╭─ Data shown
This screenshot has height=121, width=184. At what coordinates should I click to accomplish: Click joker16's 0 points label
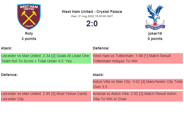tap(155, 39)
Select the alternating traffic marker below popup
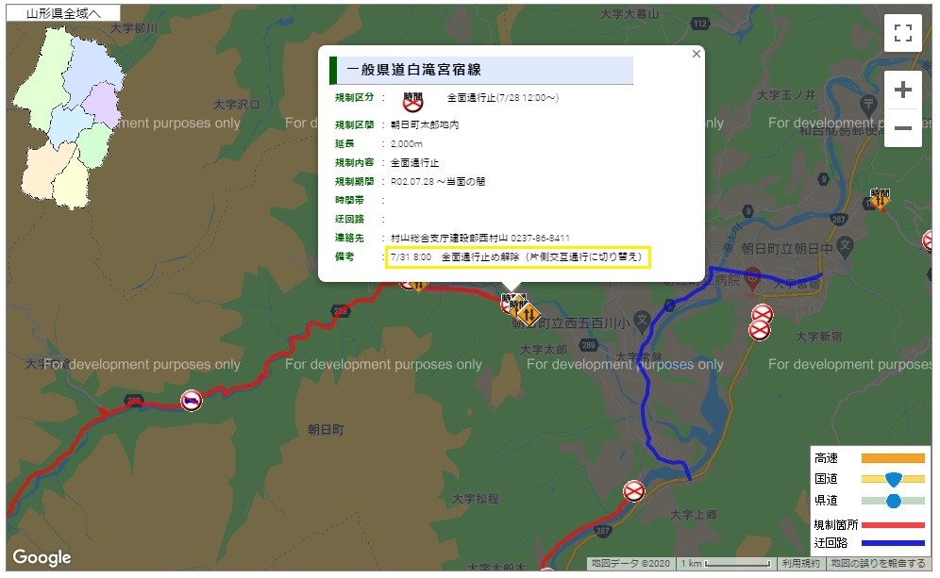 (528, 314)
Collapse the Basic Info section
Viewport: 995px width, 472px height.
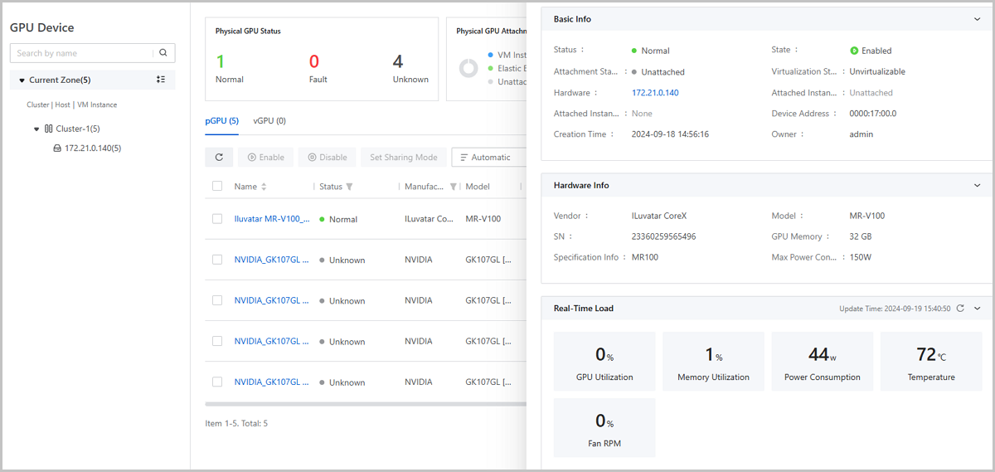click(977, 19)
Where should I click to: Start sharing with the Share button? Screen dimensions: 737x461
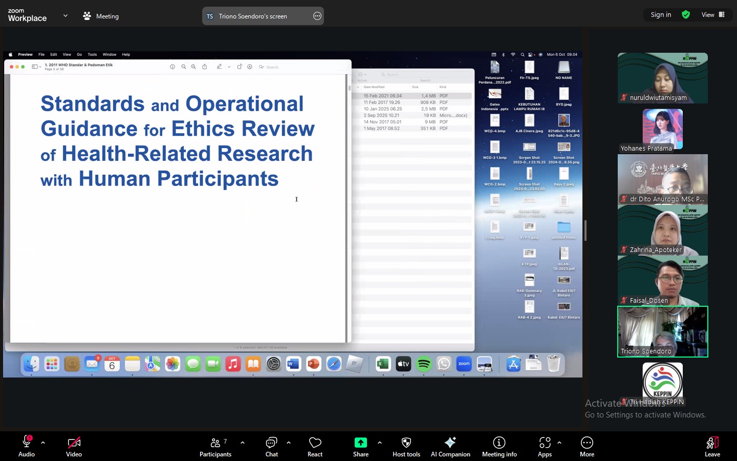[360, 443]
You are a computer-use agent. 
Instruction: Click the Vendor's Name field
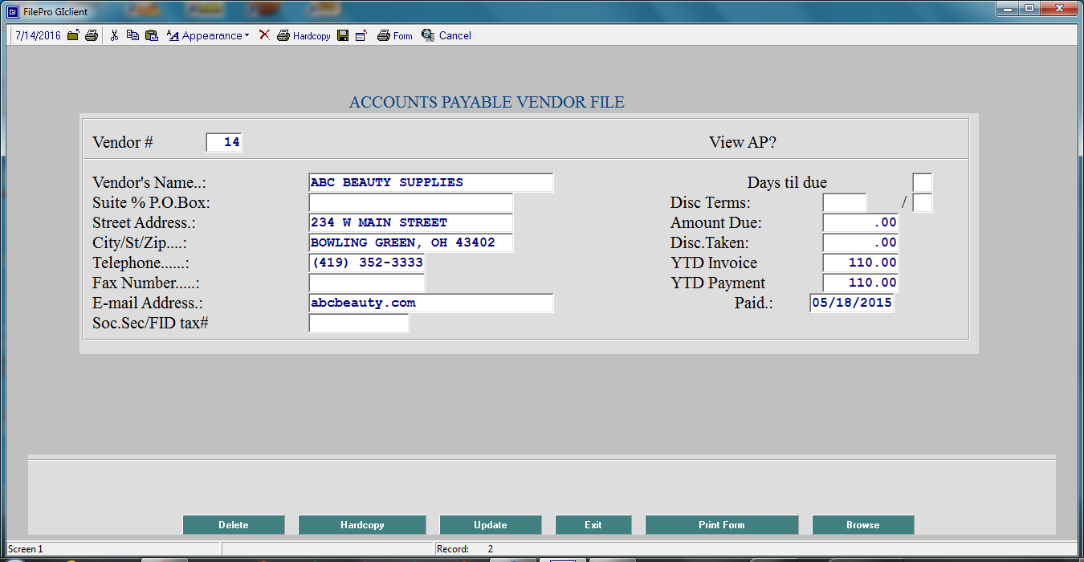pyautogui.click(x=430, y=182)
╰─
╭─ Data shown
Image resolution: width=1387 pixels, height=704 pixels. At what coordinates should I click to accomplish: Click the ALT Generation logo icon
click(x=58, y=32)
╰─
* _Exercise brief_: Using the records above, return verbatim only the part that opens with the line containing "This screenshot has" and closes with the line containing "You are a computer-use agent."; pictures stay out.

* _Output below_:
This screenshot has height=121, width=184. At what coordinates should I click to accomplish: Click joker16's 0 points label
tap(155, 39)
Select the alternating traffic marker below popup
 (528, 314)
Collapse the Basic Info section
Viewport: 995px width, 472px height.
click(977, 19)
Where should I click to: Start sharing with the Share button? Screen dimensions: 737x461
[360, 443]
You are a computer-use agent. 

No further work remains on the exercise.